On Monday, the Czech government authorized Minister of Finance Alena Schillerová to waive the Value Added Tax (VAT) on energy for November and December because of the rising energy prices. Schillerová announced the decision at a press conference after a government meeting on the issue, adding that it will cost the state budget 1 billion korunas (€39.3 million) a month. The VAT rate on energy is now 21 percent.
With this step, the government is responding to rising electricity and gas prices, which are affecting all of Europe. The typical Czech household, which pays 1,000 korunas (€40) a month for electricity, will save about 350 korunas (€14) on their bill for November and December, said Schillerová. The tax waiver is made possible by a provision in the Czech tax code that allows the Minister of Finance to collectively waive the payment of tax in the event of extraordinary events, especially natural disasters.
According to the minister, this step should be followed by an amendment to the VAT Act effective from Jan. 1, which will extend zero VAT for a necessary period of time.

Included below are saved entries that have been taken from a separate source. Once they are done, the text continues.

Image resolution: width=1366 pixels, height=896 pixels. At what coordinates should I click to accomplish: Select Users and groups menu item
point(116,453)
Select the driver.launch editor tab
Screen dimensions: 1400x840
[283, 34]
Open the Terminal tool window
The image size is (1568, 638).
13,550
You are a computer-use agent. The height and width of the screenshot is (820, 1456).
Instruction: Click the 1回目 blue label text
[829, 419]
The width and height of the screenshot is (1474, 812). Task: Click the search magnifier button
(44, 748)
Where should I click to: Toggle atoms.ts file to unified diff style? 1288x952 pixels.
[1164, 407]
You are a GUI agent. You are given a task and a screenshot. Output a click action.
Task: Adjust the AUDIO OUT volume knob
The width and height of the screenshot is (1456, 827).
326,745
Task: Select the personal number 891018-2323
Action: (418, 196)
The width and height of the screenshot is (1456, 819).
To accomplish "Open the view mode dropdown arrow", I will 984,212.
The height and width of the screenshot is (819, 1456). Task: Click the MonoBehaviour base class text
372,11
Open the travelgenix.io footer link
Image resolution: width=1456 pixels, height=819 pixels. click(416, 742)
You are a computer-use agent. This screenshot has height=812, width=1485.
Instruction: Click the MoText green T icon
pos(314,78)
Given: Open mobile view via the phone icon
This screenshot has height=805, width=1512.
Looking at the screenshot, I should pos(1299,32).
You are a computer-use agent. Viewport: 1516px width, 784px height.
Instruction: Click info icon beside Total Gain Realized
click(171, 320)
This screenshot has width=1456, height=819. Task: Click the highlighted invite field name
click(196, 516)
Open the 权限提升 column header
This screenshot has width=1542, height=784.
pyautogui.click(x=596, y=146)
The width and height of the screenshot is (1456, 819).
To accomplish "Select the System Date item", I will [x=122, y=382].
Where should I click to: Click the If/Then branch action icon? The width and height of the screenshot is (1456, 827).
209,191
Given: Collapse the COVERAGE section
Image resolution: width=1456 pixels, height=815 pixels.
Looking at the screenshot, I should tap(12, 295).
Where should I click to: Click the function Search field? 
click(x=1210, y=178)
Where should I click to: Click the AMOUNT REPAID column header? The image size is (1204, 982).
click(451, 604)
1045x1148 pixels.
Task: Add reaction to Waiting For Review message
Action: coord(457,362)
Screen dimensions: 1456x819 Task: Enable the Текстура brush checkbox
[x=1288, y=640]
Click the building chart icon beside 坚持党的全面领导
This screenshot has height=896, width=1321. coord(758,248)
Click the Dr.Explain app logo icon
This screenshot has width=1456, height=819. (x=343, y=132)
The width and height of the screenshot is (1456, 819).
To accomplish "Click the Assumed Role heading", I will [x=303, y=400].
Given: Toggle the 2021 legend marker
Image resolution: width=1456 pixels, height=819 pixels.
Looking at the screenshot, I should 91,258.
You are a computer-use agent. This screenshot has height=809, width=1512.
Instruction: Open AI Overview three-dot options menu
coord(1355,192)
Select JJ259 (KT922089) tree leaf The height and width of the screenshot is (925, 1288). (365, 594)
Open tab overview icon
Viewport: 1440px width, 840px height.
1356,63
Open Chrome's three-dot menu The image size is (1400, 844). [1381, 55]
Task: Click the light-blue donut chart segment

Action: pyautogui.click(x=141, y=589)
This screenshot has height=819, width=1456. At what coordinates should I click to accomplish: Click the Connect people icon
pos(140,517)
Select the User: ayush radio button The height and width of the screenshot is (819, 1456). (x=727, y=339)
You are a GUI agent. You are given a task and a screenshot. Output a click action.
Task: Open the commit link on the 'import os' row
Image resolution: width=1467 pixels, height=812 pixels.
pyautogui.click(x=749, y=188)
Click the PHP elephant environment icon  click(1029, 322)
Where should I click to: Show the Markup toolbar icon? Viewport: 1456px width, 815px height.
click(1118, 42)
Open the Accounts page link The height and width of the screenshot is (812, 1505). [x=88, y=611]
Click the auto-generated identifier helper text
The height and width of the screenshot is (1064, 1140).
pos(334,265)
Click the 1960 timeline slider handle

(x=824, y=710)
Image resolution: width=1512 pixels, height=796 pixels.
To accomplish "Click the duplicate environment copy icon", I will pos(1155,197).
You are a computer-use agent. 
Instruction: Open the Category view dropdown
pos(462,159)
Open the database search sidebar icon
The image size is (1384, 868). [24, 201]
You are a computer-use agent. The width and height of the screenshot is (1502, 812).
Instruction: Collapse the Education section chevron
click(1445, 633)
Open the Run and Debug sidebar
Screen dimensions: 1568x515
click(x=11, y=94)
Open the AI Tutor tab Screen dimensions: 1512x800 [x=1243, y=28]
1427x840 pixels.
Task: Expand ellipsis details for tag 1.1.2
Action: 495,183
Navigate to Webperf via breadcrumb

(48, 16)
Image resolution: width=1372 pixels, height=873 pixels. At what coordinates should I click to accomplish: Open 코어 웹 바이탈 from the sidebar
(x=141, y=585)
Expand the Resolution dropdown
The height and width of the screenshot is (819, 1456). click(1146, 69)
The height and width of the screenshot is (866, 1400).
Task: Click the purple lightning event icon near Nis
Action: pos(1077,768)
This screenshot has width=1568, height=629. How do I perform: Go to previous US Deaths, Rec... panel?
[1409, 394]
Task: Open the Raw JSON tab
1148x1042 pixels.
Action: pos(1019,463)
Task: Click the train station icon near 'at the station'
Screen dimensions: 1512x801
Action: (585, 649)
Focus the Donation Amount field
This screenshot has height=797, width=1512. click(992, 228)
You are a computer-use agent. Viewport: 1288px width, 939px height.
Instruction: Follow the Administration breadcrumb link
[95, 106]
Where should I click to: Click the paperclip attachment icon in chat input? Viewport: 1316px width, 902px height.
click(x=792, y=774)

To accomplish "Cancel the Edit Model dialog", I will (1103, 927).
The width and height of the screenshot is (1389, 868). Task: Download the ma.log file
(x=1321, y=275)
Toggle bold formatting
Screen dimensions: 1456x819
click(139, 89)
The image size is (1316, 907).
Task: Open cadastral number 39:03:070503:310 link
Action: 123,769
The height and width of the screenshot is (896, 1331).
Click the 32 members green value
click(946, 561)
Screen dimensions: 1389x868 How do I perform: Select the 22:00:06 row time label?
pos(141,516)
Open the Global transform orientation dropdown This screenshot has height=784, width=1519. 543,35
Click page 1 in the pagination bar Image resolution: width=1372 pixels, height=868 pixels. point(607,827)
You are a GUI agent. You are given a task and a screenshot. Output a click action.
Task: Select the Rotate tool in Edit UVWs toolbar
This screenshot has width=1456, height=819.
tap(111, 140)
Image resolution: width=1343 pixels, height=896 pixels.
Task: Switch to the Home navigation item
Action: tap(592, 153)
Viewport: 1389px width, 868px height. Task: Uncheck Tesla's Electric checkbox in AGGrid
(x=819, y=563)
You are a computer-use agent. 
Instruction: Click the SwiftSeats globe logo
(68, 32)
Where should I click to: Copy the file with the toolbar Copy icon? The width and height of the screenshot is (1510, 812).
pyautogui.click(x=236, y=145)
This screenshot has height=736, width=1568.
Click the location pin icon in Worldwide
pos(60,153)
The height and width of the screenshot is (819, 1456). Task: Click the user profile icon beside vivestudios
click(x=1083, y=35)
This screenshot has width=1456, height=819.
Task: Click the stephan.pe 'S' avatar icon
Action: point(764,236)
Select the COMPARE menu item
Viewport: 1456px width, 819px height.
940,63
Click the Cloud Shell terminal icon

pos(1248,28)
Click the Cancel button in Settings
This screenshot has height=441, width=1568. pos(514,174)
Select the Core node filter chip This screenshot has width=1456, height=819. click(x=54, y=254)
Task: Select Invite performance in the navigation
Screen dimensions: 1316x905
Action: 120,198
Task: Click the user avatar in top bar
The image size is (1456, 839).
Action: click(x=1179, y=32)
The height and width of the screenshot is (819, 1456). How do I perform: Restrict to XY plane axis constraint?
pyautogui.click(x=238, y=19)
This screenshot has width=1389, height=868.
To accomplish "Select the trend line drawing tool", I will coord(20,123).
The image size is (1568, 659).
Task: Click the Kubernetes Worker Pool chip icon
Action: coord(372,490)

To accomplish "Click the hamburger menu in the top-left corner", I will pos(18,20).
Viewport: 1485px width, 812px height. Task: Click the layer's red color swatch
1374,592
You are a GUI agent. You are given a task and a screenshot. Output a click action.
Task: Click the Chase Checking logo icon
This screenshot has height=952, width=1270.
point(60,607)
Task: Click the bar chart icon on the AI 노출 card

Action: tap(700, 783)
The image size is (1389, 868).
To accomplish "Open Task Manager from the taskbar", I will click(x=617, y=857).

The government should discuss the situation at a special meeting on Wednesday. According to Schillerová, waiving the VAT is an unusual act, which so far she has used only in the case of face masks during the pandemic. Last week, the largest Czech alternative energy supplier closed its business because of the unbearable situation in the energy market.
Households with an average consumption of up to three megawatt-hours will be also free from paying the fee for renewable resources. The amount reaches a maximum of 1,500 korunas (€59) per year. The government approved this at Monday’s meeting, as well. This measure will affect about 5.3 million consumption points, of which about 4.3 million are households. The rest are, for example, cottages and weekend houses.